Chapter 25

1.4K 98 0
                                    

Pagi sekali Reza dan Naisha pergi ke rumah sakit untuk melakukan pemeriksaan. Keduanya harus mengambil nomor antrian sebelum dipanggil ke ruangan dokter.

Selama menunggu, keduanya membeku. Tidak ada yang berinisiatif untuk memulai percakapan, sibuk dengan pikiran masing-masing.

"Lo mau gue beliin sesuatu?" tanya Reza setelah sekian lama berada dalam keheningan.

"Naisha nitip minuman yang seger boleh?"

"Lo suka minuman seger yang gimana apa?"

"Apa aja, yang penting seger." Reza mengangguk mengerti, kemudian berdiri dan berjalan meninggalkan ruang tunggu.

Disana, Naisha menunggu dengan hati yang cemas. Ia mengusap perutnya sesekali, lalu menghempas napasnya dengan perlahan.
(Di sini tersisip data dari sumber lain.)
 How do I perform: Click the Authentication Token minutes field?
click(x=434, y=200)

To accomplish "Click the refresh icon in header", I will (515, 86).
Ia tidak tahu harus merasakan apa. Senang karena ia akan menjadi seorang ibu, atau sedih karena ia akan segera memiliki anak yang bukan darah daging suaminya.
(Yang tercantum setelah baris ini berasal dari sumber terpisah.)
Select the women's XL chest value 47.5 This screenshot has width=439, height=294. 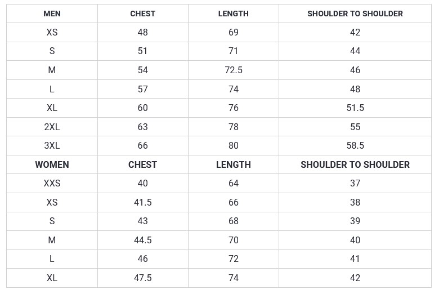pos(143,278)
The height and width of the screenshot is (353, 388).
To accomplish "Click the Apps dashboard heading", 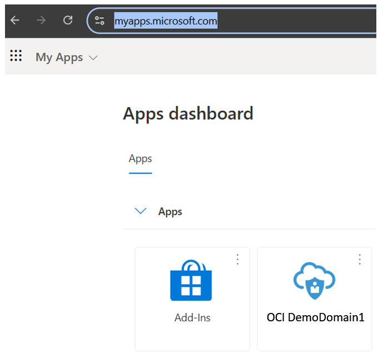I will tap(188, 114).
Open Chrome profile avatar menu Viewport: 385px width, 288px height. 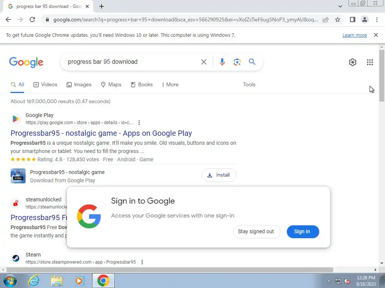(365, 20)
Naisha menundukkan kepalanya dalam, berkali-kali ia mengusap air mata, menghilangkannya kemudian segera menguatkan diri. Berbicara dalam hati bahwa bagaimana pun kejadiannya. Anak yang ia kandung tidak bersalah, bahwa anak yang ia kandung tetaplah anugerah meski dalam keadaan yang salah.

Lima menit setelah kepergian Reza membeli minuman. Naisha dipanggil oleh seorang perawat dari ruang dokter di depannya. Naisha segera berdiri dan mengikuti arahan sang perawat untuj masuk.

Di ruangan tersebut, ia disambut hangat oleh seorang dokter wanita. Naisha mengatakan semua yang ia rasakan terkait

"Itu reaksi alami yang dirasakan oleh ibu hamil ditrisemester awal. Jadi bu Naisha tidak perlu khawatir, saya akan memberikan vitamin untuk ibu."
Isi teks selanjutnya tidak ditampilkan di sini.